GENS DE TROISGOTS...
Gens de Troisgots, vous pouvez choisir votre côté de la rue…
La chapelle sur Vire. Hameau d’un bocage très tranquille, endormi dans sa grandeur passée. Lieu de ferveur populaire. Aujourd’hui quasiment déserté. Grandes et solides bâtisses. Des chambres, des lits, beaucoup, des lits vides, des salles. On aperçoit par les fenêtres les pieds des chaises renversées sur les tables attendant de revenir à la vie ordinaire, à leurs raclements sur le sol, attendant que reviennent les bruits de fourchettes et de conversations.
Lieu d’accueil pour migrants ? Comment ne pas y penser ? Les cuisines, les chaudières, les douches, toutes les choses sont prêtes…
Et les gens ? les esprits ? les cœurs ?
C’est plus compliqué. Les gens de Troisgots ont connu la guerre. Ils ont été solidaires. Certains se souviennent… Pendant la guerre Jeanne dans sa ferme, accueillait les réfugiés de Saint-Lô, faisait le pain pour tout le monde. Ensemble en 44, gens de Troisgots et réfugiés ont dû fuir.

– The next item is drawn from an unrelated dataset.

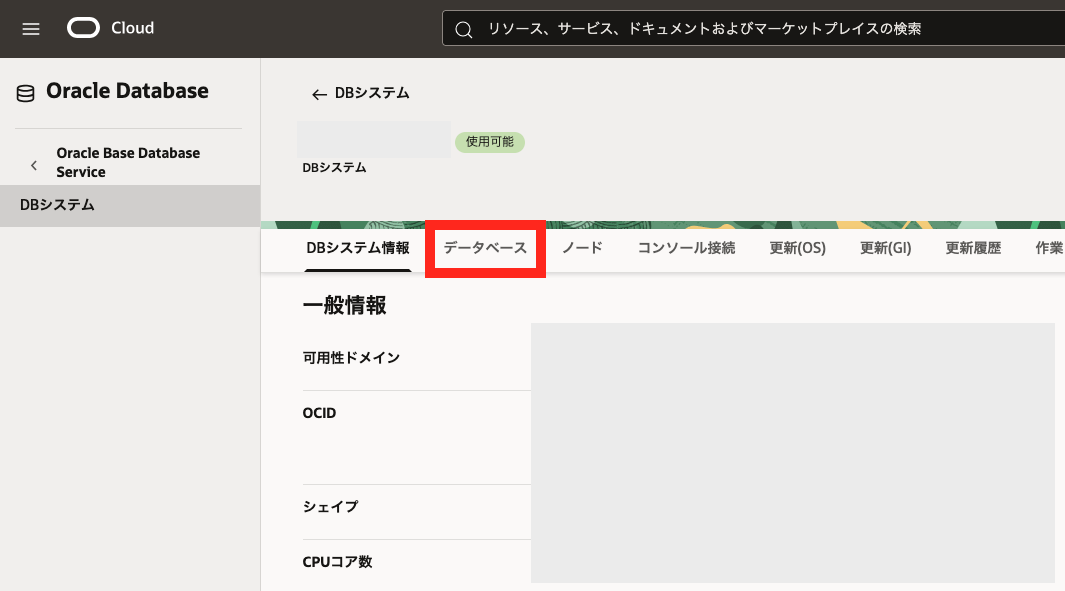The width and height of the screenshot is (1065, 591).
Task: Show the 更新(OS) tab
Action: click(797, 248)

Au hasard la mort frappa le long de la cohorte des gens et des charrettes fuyant sous les bombes, tuant adultes ou enfants jusque dans les bras de leurs parents. On se souvient d’eux.

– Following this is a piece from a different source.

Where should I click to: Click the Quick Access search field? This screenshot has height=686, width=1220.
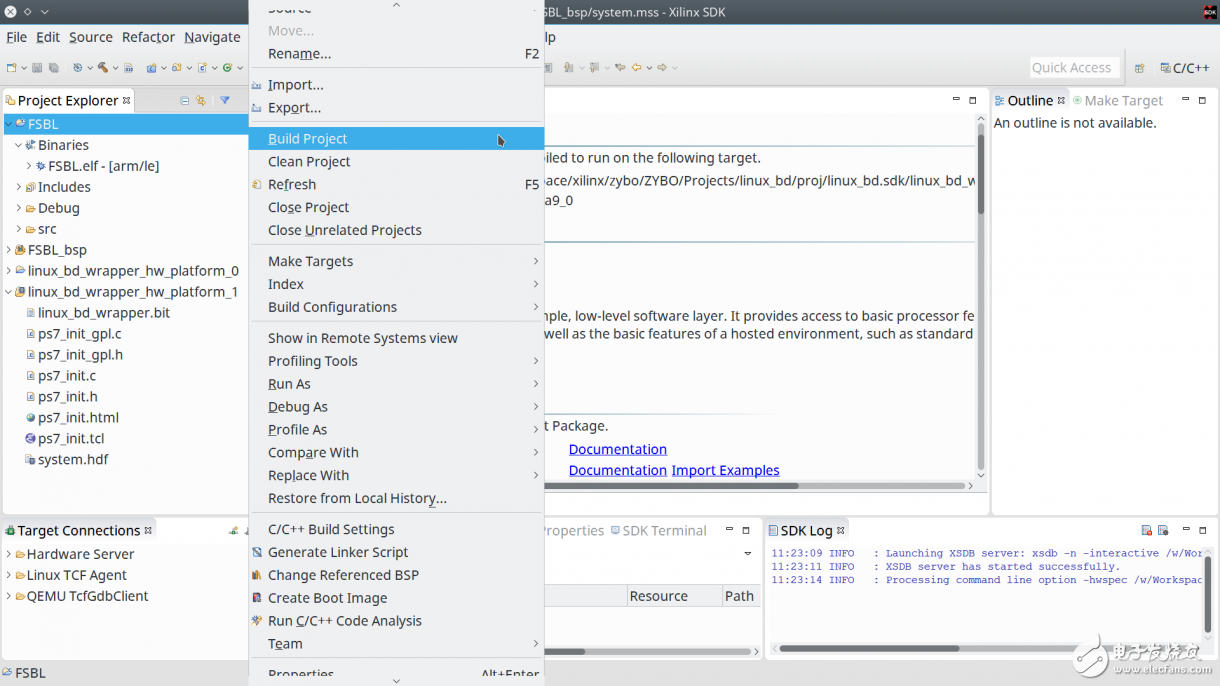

J’ai toujours été admirative de cette commune qui garda longtemps l’esprit de solidarité né pendant la guerre. Jusque dans les années 60, tous les travaux des champs se faisaient de ferme en ferme en grandes corvées joyeuses. On s’en souvient.
Ils ont leurs raisons ceux qui manifestent contre l’accueil des migrants. Ils ont peur et c’est dans l’air du temps. Ils ressentent de l’injustice et l’époque est à la plainte. Bien orchestrée, la plainte règne sur les ondes. Ils sont si redoutables, si irresponsables et si nombreux ceux qui engrangent les bénéfices de nos peurs et de nos frustrations…

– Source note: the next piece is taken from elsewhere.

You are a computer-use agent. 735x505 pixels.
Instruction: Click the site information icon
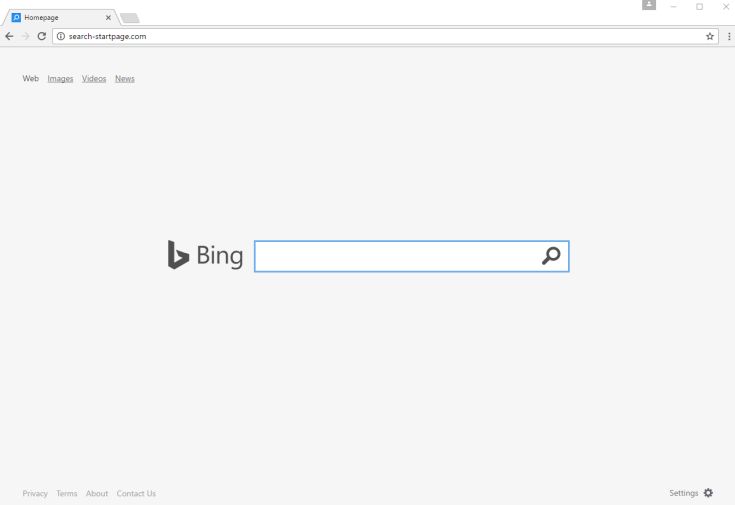[x=61, y=36]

Pourtant vivant avec les mêmes peurs on peut choisir de manifester d’un côté ou de l’autre de la rue. On peut choisir le côté du courage et de la dignité. Le courage n’est pas que la vertu des héros. Il commence souvent par la nécessité de continuer à vivre normalement, prendre le train ou le métro, conduire ses enfants à l’école en taisant ses craintes, aller à la messe, à une foire, se promener sur le halage… Est-ce que le courage des gens des villes est au-dessus de nos forces, gens du tranquille bocage ?
Pouvons-nous vraiment accueillir les migrants qui fuient la guerre avec des banderoles hostiles, des feux de pneus, des barricades de détritus ? Sans la moindre gêne ? Sans honte, au fond de soi ? Avons-nous perdu à ce point le sens de la plus simple humanité et de la dignité ?
Jean et Janine Mesnildrey
Ce texte est publié avec l'accord de ses auteurs eux mêmes habitants du bocage saint-lois, vous pouvez le diffuser.